Lossy Compression for scientific data

Large-scale numerical simulations and experiments are generating very large datasets that are difficult to analyze, store and transfer. This problem will be exacerbated for future generations of systems. Data reduction becomes a necessity in order to reduce as much as possible the time lost in data transfer and storage. Lossless and lossy data compression are attractive and efficient techniques to significantly reduce data sets while being rather agnostic to the application. This tutorial will review the state of the art in lossless and lossy compression of scientific data sets, discuss in detail two lossy compressors (SZ and ZFP) and introduce compression error assessment metrics. The tutorial will also cover the characterization of data sets with respect to compression and introduce Z-checker, a tool to assess compression error.
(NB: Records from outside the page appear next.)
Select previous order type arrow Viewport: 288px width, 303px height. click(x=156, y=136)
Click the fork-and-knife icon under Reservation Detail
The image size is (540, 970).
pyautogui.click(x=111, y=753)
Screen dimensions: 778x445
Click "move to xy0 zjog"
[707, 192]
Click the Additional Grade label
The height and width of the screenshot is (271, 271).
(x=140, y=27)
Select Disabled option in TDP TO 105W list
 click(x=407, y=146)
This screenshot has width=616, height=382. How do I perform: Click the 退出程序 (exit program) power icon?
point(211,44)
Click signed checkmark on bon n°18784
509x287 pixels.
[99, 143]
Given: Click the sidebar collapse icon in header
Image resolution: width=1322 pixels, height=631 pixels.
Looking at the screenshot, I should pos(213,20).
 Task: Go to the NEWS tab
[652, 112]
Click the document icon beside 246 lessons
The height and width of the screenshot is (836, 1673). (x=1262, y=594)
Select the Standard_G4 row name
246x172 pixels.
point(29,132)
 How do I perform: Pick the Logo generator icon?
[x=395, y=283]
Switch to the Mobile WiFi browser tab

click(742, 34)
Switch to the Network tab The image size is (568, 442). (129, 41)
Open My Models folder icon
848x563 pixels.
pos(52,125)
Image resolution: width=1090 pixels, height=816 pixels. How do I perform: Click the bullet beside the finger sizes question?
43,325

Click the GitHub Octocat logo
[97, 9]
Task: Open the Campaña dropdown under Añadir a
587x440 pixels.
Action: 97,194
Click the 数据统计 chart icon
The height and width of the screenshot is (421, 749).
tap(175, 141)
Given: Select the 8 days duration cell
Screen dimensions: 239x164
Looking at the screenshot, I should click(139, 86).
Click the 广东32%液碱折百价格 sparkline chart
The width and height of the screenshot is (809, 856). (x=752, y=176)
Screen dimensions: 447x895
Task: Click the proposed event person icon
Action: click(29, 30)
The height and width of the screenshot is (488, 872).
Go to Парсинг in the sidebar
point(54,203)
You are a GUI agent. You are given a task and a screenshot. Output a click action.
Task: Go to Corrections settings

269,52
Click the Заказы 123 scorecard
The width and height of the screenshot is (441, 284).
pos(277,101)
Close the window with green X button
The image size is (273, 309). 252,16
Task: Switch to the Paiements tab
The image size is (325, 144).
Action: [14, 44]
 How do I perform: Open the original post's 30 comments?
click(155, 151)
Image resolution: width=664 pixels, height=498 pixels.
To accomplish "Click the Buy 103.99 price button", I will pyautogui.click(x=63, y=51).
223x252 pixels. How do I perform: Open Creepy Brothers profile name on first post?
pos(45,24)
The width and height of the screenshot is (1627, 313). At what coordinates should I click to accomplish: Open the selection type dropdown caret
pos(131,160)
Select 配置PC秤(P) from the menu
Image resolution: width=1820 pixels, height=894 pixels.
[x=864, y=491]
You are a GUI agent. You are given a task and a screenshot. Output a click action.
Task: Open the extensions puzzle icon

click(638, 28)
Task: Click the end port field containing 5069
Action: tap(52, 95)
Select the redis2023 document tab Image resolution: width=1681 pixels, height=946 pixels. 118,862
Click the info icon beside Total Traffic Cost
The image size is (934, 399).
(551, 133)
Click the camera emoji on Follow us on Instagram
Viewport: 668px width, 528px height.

More specifically the tutorial will introduce motivating examples as well as basic compression techniques, cover the role of Shannon Entropy, the different types of advanced data transformation, prediction and quantization techniques, as well as some of the more popular coding techniques. The tutorial will use examples of real world compressors (GZIP, JPEG, FPZIP, SZ, ZFP, etc.) and data sets coming from simulations and instruments to illustrate the different compression techniques and their performance. This 1/2 day tutorial is improved from the evaluations of the two highly attended and rated tutorials given on this topic at ISC17 and SC17.